When a co-worker of Stevens also tested for anthrax, the panic was on. It was impossible to believe two Florida anthrax cases in office workers were a coincidence, and by the following week, anthrax cases were being reported in New York. An aide to NBC News anchor Tom Brokaw tested positive for anthrax, and so did an editorial assistant at the New York Post. Most menacing in media terms, on 15 October a letter laced with anthrax arrived at the Capitol office of Democratic Senate majority leader Tom Daschle of South Dakota.

“We have this anthrax. You died now. Are you afraid? Death to America,” the letter to Daschle declared.

Making anthrax spores was difficult, but as the letter showed, using the mails to disperse them was easy. By November, all the country could be sure of was that anthrax posed a danger from which nobody was completely safe. The fifth and last anthrax fatality was a 94-year-old widow who lived alone in the small, rural town of Oxford, Connecticut.

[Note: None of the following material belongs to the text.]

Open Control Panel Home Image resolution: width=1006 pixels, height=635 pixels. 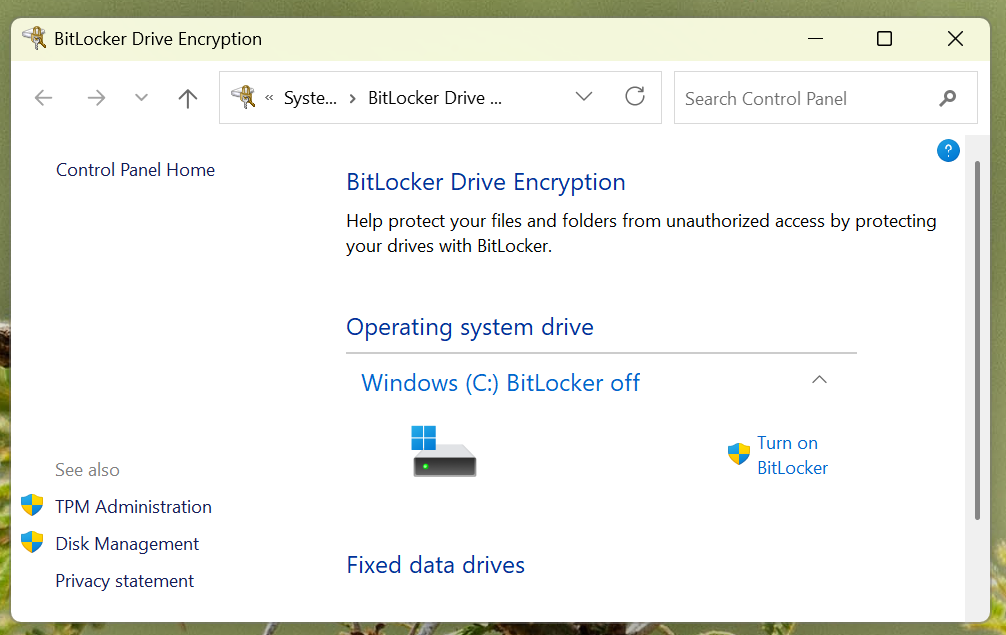135,169
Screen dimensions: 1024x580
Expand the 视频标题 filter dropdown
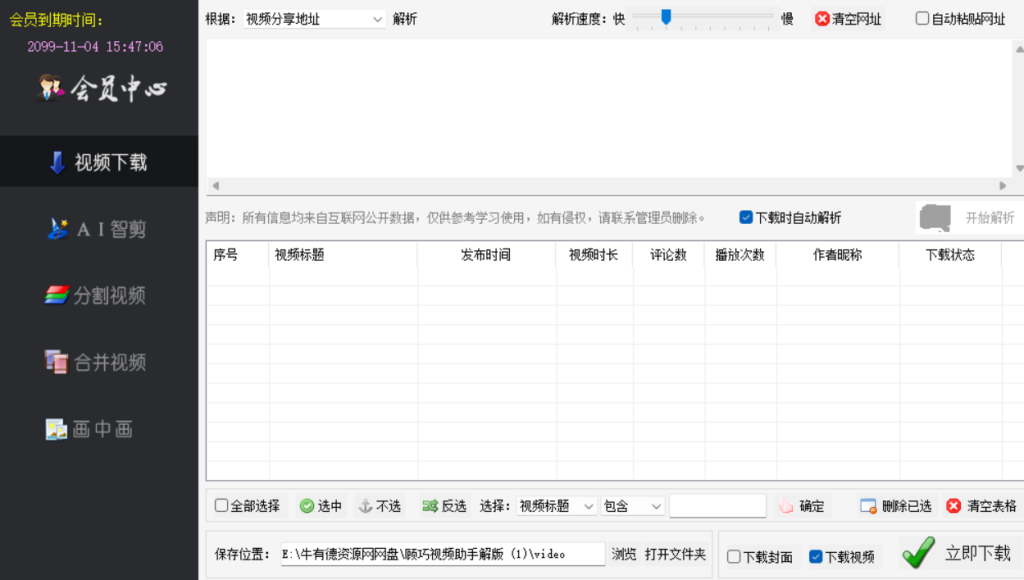[556, 506]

Who would do such a thing? Shortly after the death of Robert Stevens, two widely-respected foreign policy experts with no direct ties to the Bush administration offered their answers in op-eds that appeared on the same day and put the spotlight on Iraq. In his Wall Street Journal op-ed, “The Iraq Connection”, former CIA director James Woolsey pointed out that Iraq was the state “most likely” to support an anthrax attack against the United States and urged the government not to require “proof beyond a reasonable doubt” to make Iraq its focus.  “Saddam has a festering sense of revenge for his humiliation in the Gulf War,” Woolsey warned.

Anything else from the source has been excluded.